Il vous parle de TRT. Injections, gels ou patchs. Un protocole clair, une solution qui semble immédiate.
Vous repartez du cabinet avec une ordonnance en poche, et pourtant quelque chose vous retient d'aller la faire remplir tout de suite.
Ce n'est pas de la peur. C'est plutôt l'impression qu'on ne vous a pas tout dit.
Voici 7 signes que ce sentiment n'est pas infondé, et que la thérapie hormonale mérite peut-être d'être questionnée avant d'être commencée.
1. Votre corps risque d'arrêter de produire sa propre testostérone
Ce que peu de médecins prennent le temps d'expliquer, c'est ce qui se passe réellement dans votre corps une fois la première injection faite.

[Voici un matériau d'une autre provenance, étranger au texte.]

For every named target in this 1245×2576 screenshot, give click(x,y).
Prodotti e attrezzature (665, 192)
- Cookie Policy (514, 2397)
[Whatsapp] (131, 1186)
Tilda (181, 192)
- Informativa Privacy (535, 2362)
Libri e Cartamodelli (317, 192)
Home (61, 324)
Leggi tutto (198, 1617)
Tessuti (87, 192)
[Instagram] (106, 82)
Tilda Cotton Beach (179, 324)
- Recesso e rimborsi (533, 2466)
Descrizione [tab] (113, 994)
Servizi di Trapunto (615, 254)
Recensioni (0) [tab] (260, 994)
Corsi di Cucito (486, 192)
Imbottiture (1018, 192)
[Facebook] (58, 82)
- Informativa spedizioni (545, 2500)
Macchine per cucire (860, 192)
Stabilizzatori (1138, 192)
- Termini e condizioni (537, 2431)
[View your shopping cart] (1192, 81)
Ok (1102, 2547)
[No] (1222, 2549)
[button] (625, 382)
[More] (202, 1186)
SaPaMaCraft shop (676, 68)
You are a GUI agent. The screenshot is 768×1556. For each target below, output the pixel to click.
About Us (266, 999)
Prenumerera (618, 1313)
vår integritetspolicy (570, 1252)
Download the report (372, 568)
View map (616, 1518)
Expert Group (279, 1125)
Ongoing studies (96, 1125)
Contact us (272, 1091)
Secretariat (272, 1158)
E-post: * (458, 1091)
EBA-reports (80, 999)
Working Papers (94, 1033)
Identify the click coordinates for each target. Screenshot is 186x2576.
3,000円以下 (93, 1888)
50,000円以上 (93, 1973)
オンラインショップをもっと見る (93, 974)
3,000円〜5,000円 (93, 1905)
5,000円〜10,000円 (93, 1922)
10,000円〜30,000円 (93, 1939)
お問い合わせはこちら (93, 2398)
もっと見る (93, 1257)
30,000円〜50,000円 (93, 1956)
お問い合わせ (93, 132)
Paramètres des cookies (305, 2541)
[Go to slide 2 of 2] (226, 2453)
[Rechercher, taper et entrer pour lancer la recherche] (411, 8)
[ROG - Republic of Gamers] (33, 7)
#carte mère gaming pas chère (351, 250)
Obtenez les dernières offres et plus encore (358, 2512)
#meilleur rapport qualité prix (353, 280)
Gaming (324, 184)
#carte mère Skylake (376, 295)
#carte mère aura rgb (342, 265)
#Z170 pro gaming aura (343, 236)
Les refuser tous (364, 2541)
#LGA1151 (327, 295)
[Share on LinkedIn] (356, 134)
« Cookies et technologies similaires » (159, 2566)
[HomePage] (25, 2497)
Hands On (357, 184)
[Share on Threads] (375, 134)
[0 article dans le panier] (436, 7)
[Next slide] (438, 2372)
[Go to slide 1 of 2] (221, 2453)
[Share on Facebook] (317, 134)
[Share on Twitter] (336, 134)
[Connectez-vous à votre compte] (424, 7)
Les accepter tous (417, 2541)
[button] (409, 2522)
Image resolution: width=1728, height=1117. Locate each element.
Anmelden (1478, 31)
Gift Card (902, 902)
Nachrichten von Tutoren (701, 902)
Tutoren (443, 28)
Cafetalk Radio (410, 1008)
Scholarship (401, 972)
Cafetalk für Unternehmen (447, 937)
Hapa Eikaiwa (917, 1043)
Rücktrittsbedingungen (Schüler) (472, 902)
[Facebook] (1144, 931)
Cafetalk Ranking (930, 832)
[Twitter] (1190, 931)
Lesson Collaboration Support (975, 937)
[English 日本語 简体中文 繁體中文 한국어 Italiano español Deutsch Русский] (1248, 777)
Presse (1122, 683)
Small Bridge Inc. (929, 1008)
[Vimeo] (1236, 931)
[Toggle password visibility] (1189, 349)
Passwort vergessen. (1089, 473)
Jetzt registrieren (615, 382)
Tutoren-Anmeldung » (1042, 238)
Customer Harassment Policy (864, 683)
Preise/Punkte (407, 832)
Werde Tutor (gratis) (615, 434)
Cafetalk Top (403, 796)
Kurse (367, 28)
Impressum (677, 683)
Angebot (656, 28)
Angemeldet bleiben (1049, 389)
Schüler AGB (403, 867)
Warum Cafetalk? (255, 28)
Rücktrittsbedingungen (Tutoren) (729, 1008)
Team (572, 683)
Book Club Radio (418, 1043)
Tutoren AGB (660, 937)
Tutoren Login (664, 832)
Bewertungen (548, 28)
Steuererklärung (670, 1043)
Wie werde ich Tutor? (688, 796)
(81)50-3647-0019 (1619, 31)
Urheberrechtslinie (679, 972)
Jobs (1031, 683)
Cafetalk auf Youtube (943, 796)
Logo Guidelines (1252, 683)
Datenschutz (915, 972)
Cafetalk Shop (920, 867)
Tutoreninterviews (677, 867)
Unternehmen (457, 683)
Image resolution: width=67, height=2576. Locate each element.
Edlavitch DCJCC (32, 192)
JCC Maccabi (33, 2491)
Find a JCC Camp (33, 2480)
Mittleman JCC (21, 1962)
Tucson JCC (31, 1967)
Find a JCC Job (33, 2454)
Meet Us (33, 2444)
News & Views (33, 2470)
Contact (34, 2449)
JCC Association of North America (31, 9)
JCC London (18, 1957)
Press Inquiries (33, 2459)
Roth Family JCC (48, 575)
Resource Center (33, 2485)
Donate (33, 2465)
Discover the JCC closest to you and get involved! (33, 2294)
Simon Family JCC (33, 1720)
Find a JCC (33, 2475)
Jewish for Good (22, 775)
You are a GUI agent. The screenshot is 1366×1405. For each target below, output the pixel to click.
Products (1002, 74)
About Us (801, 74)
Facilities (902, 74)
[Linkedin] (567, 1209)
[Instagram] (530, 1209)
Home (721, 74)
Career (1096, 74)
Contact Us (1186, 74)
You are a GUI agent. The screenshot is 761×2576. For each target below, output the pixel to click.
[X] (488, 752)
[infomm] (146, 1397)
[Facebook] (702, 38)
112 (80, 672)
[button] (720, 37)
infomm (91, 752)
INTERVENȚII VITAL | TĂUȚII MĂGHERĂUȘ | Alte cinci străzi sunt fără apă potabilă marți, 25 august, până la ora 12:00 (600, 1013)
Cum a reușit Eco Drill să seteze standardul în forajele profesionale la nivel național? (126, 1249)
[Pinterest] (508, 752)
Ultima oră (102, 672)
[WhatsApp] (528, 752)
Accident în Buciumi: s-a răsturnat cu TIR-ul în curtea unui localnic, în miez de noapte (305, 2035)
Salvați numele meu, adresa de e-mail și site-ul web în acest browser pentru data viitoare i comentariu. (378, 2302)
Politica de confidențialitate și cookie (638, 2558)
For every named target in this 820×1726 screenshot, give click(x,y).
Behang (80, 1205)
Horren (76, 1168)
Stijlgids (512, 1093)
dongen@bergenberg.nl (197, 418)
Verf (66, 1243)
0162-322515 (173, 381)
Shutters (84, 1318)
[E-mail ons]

Votre cerveau détecte qu'il y a désormais assez de testostérone dans le sang. Il envoie alors un signal à vos testicules pour qu'ils cessent leur production.
Progressivement, ils s'arrêtent de fonctionner. Pas parce qu'ils ne peuvent plus, mais parce qu'on leur a dit de ne plus le faire.
Beaucoup d'hommes découvrent ce mécanisme uniquement le jour où ils essaient d'arrêter le traitement, et réalisent que rien ne redémarre comme avant.
2. La liste des effets secondaires ne vous a peut-être pas été présentée en entier
Au début, on vous parle surtout des bénéfices. Plus d'énergie, plus de libido, plus de masse musculaire.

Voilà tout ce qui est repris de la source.